··· DATA PROVIDED ···

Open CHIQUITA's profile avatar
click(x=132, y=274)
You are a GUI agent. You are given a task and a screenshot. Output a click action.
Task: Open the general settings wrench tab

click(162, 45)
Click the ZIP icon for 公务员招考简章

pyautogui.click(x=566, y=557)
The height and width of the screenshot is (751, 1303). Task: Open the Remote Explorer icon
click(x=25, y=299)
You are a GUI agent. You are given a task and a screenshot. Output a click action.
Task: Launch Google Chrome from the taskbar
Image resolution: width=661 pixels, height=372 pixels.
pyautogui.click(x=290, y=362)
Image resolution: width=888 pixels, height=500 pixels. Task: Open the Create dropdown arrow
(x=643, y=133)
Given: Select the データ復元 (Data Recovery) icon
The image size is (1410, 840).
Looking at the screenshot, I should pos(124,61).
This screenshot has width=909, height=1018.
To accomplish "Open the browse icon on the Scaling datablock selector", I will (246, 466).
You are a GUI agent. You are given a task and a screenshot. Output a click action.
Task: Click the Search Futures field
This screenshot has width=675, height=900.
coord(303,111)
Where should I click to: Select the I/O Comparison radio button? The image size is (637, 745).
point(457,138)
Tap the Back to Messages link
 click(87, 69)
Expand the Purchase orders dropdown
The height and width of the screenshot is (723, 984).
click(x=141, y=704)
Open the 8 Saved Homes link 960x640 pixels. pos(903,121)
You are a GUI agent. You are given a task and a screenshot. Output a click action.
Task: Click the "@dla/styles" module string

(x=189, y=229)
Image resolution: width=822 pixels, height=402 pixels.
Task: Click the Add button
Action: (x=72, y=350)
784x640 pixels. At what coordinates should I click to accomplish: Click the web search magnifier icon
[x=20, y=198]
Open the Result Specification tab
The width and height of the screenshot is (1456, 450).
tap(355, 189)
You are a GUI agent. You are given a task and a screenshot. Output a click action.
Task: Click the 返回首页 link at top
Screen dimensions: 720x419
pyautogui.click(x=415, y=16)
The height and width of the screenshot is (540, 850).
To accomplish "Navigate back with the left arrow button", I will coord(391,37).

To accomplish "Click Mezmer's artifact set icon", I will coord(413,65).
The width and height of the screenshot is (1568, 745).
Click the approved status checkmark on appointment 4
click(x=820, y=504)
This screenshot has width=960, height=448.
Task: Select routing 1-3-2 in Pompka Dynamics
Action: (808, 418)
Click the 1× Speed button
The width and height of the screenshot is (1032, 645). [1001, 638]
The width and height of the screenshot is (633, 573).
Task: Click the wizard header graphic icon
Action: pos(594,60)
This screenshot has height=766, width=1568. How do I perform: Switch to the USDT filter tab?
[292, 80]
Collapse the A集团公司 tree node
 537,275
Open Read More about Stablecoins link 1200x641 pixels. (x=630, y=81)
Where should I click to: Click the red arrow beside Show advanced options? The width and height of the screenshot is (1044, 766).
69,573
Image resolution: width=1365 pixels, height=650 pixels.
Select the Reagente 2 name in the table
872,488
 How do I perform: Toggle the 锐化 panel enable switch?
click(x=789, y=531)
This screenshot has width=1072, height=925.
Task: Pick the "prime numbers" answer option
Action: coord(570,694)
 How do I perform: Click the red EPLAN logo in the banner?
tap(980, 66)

···

WHAT YOU SHOULD DO:
The records above should be repeated word for word.

TASK SOLUTION:
Open CHIQUITA's profile avatar
click(x=132, y=274)
You are a GUI agent. You are given a task and a screenshot. Output a click action.
Task: Open the general settings wrench tab

click(162, 45)
Click the ZIP icon for 公务员招考简章

pyautogui.click(x=566, y=557)
The height and width of the screenshot is (751, 1303). Task: Open the Remote Explorer icon
click(x=25, y=299)
You are a GUI agent. You are given a task and a screenshot. Output a click action.
Task: Launch Google Chrome from the taskbar
Image resolution: width=661 pixels, height=372 pixels.
pyautogui.click(x=290, y=362)
Image resolution: width=888 pixels, height=500 pixels. Task: Open the Create dropdown arrow
(x=643, y=133)
Given: Select the データ復元 (Data Recovery) icon
The image size is (1410, 840).
Looking at the screenshot, I should pos(124,61).
This screenshot has width=909, height=1018.
To accomplish "Open the browse icon on the Scaling datablock selector", I will (246, 466).
You are a GUI agent. You are given a task and a screenshot. Output a click action.
Task: Click the Search Futures field
This screenshot has width=675, height=900.
coord(303,111)
Where should I click to: Select the I/O Comparison radio button? The image size is (637, 745).
point(457,138)
Tap the Back to Messages link
 click(87, 69)
Expand the Purchase orders dropdown
The height and width of the screenshot is (723, 984).
click(x=141, y=704)
Open the 8 Saved Homes link 960x640 pixels. pos(903,121)
You are a GUI agent. You are given a task and a screenshot. Output a click action.
Task: Click the "@dla/styles" module string

(x=189, y=229)
Image resolution: width=822 pixels, height=402 pixels.
Task: Click the Add button
Action: (x=72, y=350)
784x640 pixels. At what coordinates should I click to accomplish: Click the web search magnifier icon
[x=20, y=198]
Open the Result Specification tab
The width and height of the screenshot is (1456, 450).
tap(355, 189)
You are a GUI agent. You are given a task and a screenshot. Output a click action.
Task: Click the 返回首页 link at top
Screen dimensions: 720x419
pyautogui.click(x=415, y=16)
The height and width of the screenshot is (540, 850).
To accomplish "Navigate back with the left arrow button", I will coord(391,37).

To accomplish "Click Mezmer's artifact set icon", I will coord(413,65).
The width and height of the screenshot is (1568, 745).
Click the approved status checkmark on appointment 4
click(x=820, y=504)
This screenshot has width=960, height=448.
Task: Select routing 1-3-2 in Pompka Dynamics
Action: (808, 418)
Click the 1× Speed button
The width and height of the screenshot is (1032, 645). [1001, 638]
The width and height of the screenshot is (633, 573).
Task: Click the wizard header graphic icon
Action: pos(594,60)
This screenshot has height=766, width=1568. How do I perform: Switch to the USDT filter tab?
[292, 80]
Collapse the A集团公司 tree node
 537,275
Open Read More about Stablecoins link 1200x641 pixels. (x=630, y=81)
Where should I click to: Click the red arrow beside Show advanced options? The width and height of the screenshot is (1044, 766).
69,573
Image resolution: width=1365 pixels, height=650 pixels.
Select the Reagente 2 name in the table
872,488
 How do I perform: Toggle the 锐化 panel enable switch?
click(x=789, y=531)
This screenshot has width=1072, height=925.
Task: Pick the "prime numbers" answer option
Action: coord(570,694)
 How do I perform: Click the red EPLAN logo in the banner?
tap(980, 66)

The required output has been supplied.